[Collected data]
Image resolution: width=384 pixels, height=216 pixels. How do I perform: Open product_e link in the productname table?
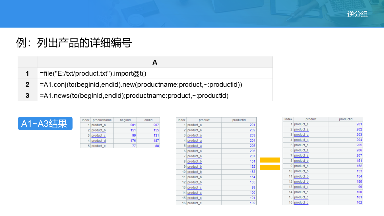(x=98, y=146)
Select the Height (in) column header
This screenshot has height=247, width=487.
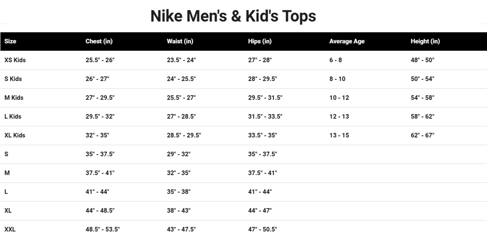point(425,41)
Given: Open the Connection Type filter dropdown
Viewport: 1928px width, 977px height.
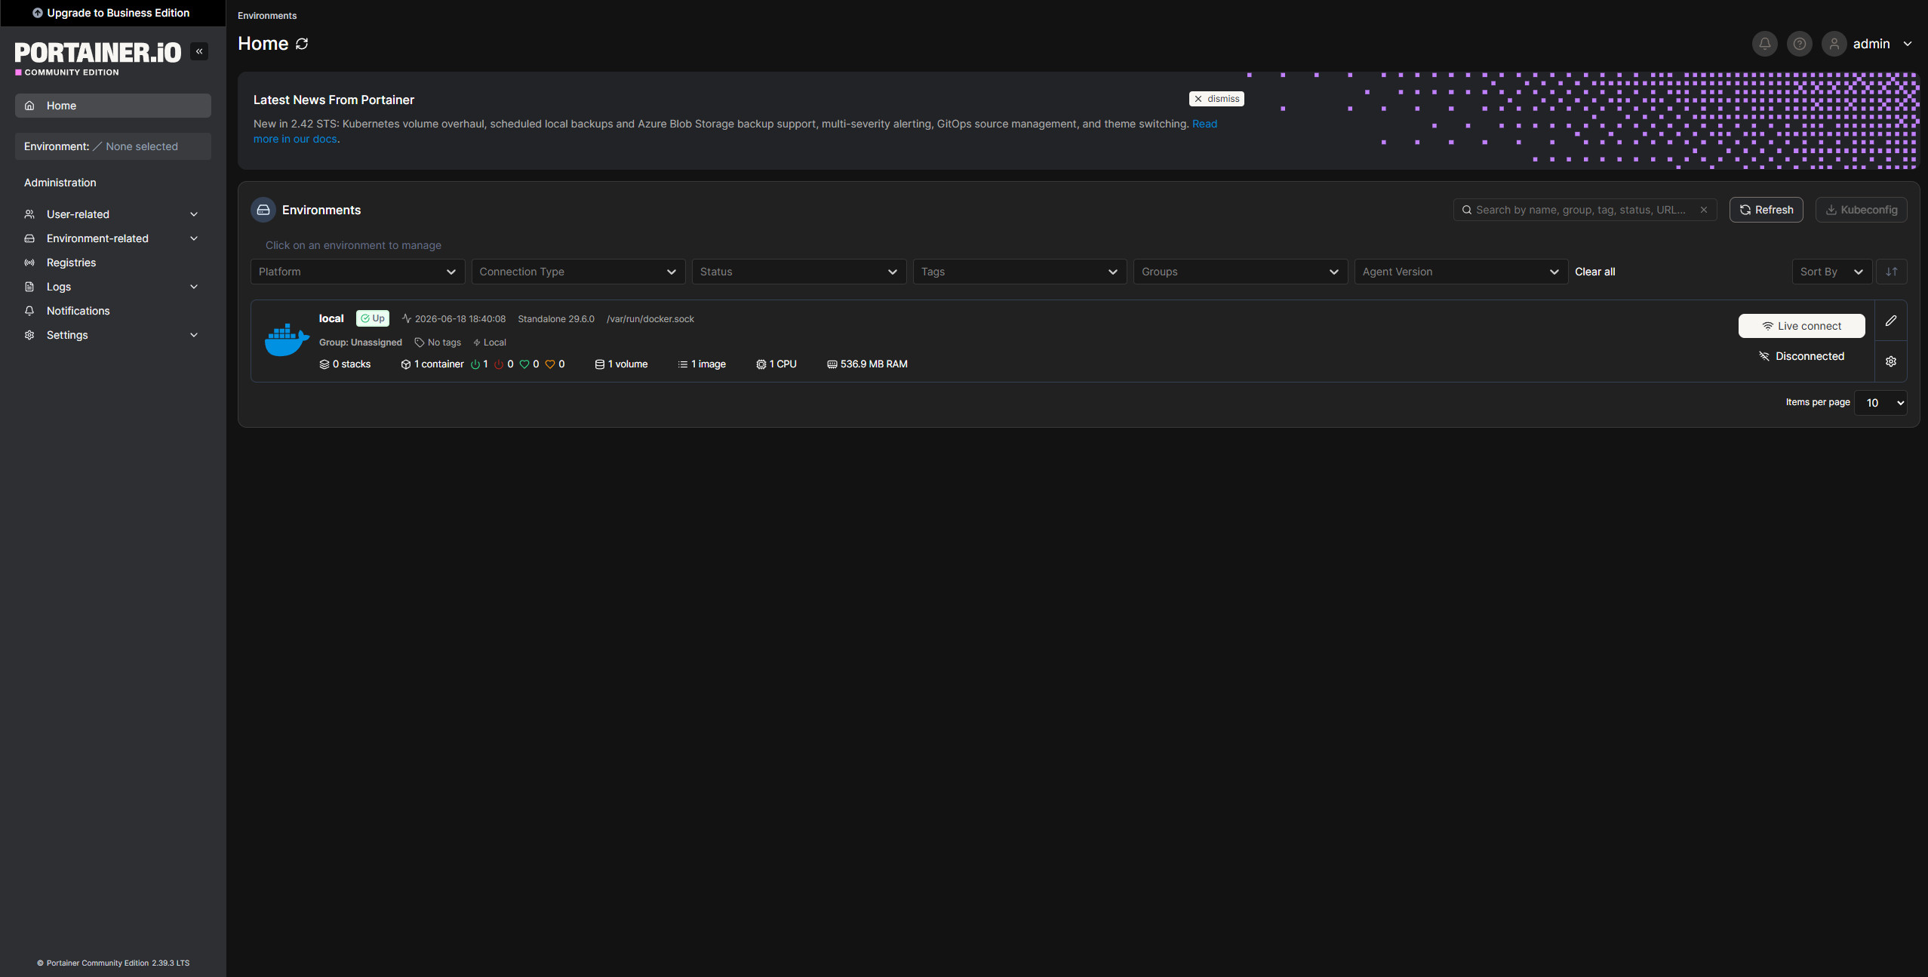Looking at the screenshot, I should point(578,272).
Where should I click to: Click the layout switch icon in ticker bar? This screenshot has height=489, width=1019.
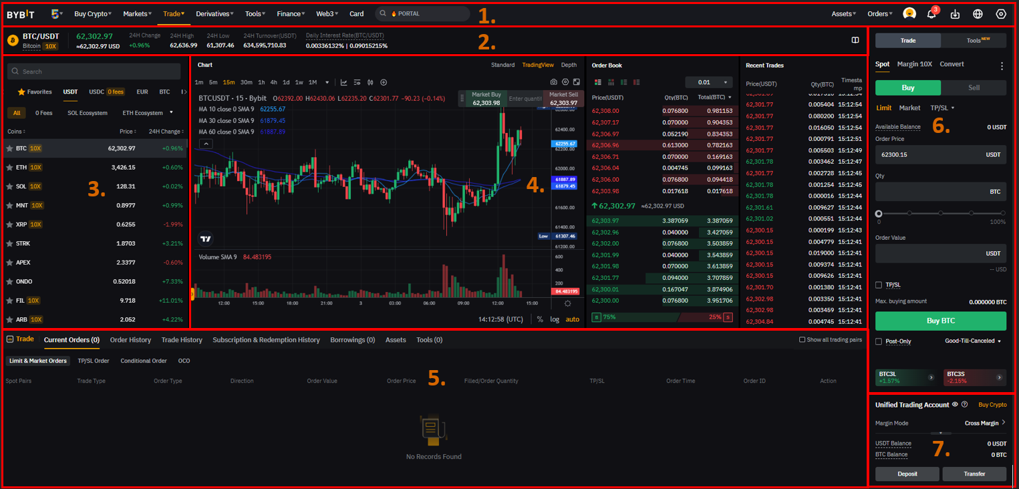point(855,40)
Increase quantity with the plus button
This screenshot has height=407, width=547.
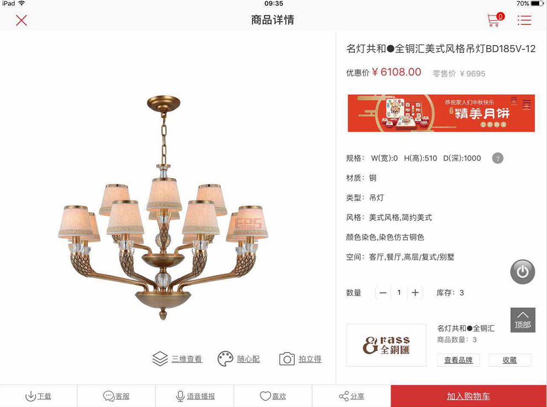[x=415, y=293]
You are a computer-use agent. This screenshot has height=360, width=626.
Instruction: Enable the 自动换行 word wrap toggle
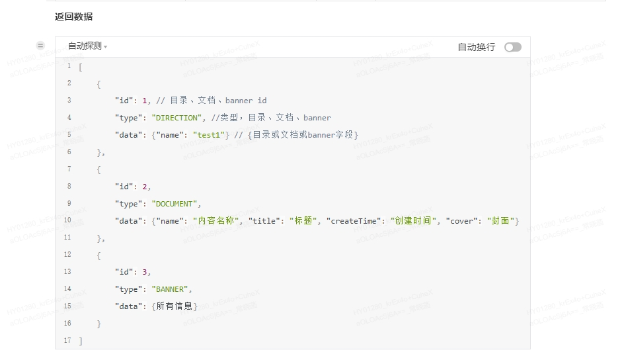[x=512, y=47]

* * *

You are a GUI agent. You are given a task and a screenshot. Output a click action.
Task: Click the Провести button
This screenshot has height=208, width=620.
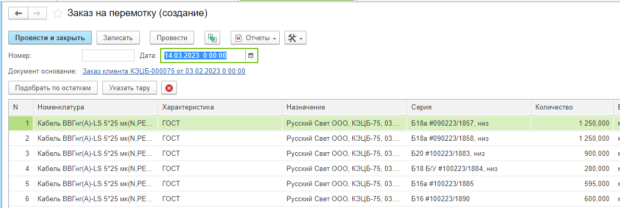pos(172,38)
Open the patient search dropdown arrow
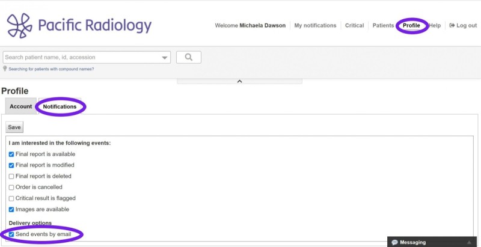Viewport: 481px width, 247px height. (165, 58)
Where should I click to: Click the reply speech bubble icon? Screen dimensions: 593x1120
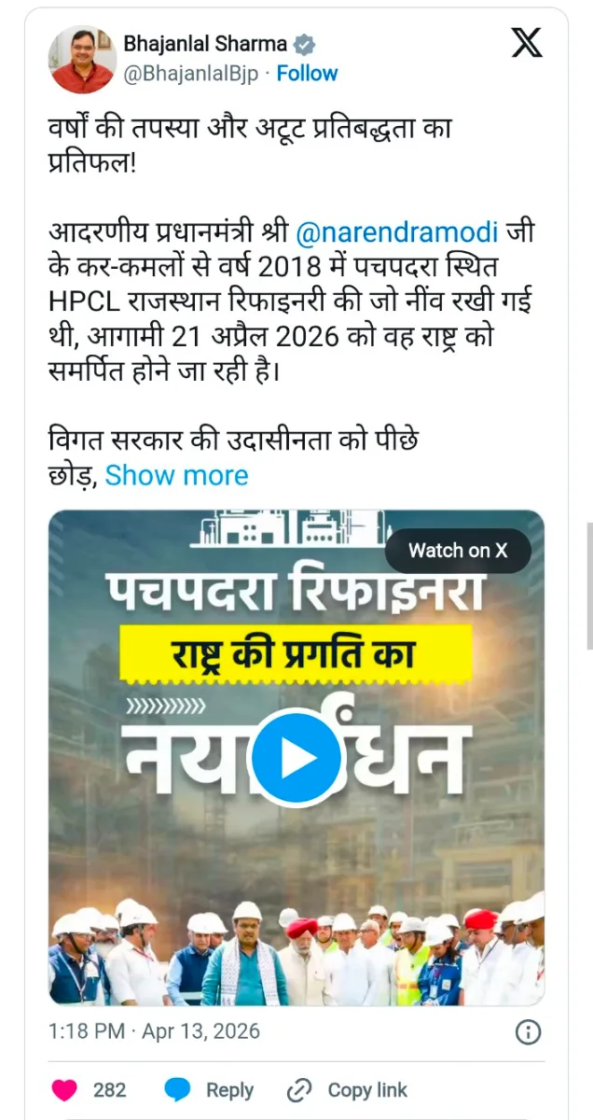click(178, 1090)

WHAT THE TASK ASKS » Where the word "button" occurs in a line of the records, copy that line.

OUTPUT OF THE EXERCISE »
Increase quantity with the plus button
Task: Click the Провести button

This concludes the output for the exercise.